> [GIVEN TEXT]
/---

Proteochemometric Modeling Identifies Chemically Diverse Norepinephrine Transporter Inhibitors

Solute carriers (SLCs) are relatively underexplored compared to other prominent protein families such as kinases and G protein-coupled receptors. However, proteins from the SLC family play an essential role in various diseases. One such SLC is the high-affinity norepinephrine transporter (NET/SLC6A2). In contrast to most other SLCs, the NET has been relatively well studied. However, the chemical space of known ligands has a low chemical diversity, making it challenging to identify chemically novel ligands. Here, a computational screening pipeline was developed to find new NET inhibitors. The approach increases the chemical space to model for NETs using the chemical space of related proteins that were selected utilizing similarity networks. Prior proteochemometric models added data from related proteins, but here we use a data-driven approach to select the optimal proteins to add to the modeled data set. After optimizing the data set, the proteochemometric model was optimized using stepwise feature selection. The final model was created using a two-step approach combining several proteochemometric machine learning models through stacking. This model was applied to the extensive virtual compound database of Enamine, from which the top predicted 22,000 of the 600 million virtual compounds were clustered to end up with 46 chemically diverse candidates. A subselection of 32 candidates was synthesized and subsequently tested using an impedance-based assay. There were five hit compounds identified (hit rate 16%) with sub-micromolar inhibitory potencies toward NET, which are promising for follow-up experimental research. This study demonstrates a data-driven approach to diversify known chemical space to identify novel ligands and is to our knowledge the first to select this set based on the sequence similarity of related targets.

\---

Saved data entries
/---

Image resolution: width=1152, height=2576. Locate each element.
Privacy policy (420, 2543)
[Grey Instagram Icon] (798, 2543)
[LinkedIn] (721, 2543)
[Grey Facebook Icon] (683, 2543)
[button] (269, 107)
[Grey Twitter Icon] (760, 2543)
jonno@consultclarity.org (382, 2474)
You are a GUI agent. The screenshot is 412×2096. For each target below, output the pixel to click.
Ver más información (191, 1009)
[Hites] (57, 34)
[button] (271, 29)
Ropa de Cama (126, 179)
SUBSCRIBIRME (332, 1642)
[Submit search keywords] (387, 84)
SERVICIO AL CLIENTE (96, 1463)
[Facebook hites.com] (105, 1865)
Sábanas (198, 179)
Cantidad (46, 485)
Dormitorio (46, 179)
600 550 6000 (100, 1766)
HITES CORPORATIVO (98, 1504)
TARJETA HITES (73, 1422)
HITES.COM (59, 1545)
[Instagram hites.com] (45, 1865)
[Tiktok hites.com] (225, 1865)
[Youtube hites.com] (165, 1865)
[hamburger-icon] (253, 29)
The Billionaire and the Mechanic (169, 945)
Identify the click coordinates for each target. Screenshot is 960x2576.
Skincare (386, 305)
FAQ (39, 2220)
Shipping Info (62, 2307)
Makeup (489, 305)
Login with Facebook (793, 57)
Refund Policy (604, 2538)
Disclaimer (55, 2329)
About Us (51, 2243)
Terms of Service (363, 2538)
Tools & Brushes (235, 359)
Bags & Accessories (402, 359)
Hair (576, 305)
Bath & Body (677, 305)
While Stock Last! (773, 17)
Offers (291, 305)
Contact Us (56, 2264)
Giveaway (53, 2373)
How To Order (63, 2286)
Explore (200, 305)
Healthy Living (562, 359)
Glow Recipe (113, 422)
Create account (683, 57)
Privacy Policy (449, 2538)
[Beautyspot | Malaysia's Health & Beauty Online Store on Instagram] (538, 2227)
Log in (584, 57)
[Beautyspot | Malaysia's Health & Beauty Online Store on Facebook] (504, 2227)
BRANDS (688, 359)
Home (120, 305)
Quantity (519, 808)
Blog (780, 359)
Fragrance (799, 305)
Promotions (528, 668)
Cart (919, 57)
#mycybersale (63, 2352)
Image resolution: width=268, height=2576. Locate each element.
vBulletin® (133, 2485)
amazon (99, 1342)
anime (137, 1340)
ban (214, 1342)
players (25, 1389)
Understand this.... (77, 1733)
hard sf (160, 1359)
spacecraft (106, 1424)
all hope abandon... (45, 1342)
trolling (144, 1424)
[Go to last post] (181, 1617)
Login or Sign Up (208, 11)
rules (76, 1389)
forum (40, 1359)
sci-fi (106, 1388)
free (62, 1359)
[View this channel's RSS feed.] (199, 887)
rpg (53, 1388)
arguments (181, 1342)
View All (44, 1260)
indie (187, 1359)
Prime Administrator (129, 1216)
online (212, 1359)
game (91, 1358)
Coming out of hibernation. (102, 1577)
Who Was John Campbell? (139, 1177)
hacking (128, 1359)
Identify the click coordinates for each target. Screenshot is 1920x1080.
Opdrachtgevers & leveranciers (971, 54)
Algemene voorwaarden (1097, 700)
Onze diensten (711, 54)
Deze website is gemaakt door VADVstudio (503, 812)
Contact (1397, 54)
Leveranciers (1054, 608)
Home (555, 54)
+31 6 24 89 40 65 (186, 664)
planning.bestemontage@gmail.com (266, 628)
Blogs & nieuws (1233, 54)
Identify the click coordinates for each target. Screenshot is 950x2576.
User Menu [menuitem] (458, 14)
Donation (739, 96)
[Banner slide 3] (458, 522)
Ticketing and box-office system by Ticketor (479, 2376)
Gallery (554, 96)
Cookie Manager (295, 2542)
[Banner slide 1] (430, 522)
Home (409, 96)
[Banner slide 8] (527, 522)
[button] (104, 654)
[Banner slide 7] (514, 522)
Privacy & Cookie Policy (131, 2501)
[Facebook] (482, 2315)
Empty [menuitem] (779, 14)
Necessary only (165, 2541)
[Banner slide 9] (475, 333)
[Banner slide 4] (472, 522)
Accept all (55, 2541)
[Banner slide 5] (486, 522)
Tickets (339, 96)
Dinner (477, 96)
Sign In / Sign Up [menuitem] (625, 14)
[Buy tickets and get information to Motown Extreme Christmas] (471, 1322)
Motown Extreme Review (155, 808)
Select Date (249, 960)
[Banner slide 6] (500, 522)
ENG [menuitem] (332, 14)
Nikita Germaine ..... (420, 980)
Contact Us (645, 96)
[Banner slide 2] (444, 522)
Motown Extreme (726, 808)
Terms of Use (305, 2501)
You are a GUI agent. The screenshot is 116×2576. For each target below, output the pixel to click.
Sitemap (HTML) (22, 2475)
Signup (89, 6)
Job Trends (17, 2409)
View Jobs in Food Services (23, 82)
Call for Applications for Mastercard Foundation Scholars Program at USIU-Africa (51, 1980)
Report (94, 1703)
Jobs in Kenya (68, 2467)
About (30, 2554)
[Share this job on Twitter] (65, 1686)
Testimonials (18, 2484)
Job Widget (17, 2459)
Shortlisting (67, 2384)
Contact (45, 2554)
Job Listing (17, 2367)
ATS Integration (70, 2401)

\---

> [WORK ORDER] Please list every protein family named in the norepinephrine transporter abstract.

> [ANSWER FOR THIS EXERCISE]
- Solute carriers (SLCs)
- Kinases
- G protein-coupled receptors